> [INSTRUCTIONS TO FOLLOW]:
Every line below that holds "will" must be copied.
————
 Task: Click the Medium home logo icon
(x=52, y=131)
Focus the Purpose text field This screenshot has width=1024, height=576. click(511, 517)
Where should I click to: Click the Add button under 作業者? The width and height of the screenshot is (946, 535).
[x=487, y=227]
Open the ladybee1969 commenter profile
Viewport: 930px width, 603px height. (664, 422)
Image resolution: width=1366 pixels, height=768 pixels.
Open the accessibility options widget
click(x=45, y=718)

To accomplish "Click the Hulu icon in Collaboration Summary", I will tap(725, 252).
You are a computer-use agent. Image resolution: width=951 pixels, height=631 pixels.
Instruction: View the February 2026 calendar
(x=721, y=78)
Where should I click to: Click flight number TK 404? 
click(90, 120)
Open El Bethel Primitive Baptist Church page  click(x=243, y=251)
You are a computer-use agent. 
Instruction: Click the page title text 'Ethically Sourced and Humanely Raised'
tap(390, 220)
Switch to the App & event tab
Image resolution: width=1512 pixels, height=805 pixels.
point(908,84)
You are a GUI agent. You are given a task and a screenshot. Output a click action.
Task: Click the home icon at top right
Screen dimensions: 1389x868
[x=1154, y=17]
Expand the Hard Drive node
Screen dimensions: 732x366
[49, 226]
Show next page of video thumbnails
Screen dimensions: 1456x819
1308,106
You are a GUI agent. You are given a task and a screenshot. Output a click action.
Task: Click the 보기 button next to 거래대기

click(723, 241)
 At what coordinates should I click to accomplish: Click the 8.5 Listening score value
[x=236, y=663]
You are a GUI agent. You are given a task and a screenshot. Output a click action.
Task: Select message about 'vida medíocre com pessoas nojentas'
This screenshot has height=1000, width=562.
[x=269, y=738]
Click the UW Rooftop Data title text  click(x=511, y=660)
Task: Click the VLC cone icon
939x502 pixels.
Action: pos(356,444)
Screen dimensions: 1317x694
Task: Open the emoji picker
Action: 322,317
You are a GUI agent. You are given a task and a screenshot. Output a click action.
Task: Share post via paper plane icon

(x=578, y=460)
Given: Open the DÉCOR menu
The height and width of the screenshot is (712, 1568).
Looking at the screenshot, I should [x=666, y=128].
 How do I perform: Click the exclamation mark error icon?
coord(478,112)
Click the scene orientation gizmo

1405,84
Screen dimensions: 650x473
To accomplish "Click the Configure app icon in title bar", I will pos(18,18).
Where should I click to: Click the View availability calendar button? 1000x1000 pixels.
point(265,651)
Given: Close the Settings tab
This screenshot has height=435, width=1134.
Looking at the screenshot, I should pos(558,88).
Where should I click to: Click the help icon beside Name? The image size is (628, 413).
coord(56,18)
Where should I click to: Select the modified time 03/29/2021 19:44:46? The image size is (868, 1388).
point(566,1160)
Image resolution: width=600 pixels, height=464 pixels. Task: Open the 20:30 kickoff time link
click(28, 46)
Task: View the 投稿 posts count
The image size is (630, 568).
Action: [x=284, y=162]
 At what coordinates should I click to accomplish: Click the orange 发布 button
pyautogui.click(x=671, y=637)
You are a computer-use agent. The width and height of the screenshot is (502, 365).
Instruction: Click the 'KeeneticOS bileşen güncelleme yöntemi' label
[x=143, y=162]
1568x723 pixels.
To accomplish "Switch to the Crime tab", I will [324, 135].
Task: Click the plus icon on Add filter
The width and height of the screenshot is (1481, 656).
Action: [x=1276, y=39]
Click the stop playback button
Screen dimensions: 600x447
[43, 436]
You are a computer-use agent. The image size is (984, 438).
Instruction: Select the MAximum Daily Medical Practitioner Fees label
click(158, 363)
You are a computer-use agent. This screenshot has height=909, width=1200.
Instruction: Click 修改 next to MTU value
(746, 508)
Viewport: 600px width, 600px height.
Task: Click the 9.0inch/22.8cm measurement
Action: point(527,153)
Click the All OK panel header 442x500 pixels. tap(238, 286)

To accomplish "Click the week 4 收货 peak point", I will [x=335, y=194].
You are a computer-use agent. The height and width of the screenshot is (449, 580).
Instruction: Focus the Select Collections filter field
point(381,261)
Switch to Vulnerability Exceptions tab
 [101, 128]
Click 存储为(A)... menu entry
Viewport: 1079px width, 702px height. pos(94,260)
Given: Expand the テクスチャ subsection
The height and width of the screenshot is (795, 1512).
————
> [OUTPUT]:
To accomplish "Click the Hulu icon in Collaboration Summary", I will tap(725, 252).
To accomplish "Click the Configure app icon in title bar", I will pos(18,18).
To accomplish "Switch to the Crime tab", I will [324, 135].
To accomplish "Click the week 4 收货 peak point", I will [x=335, y=194].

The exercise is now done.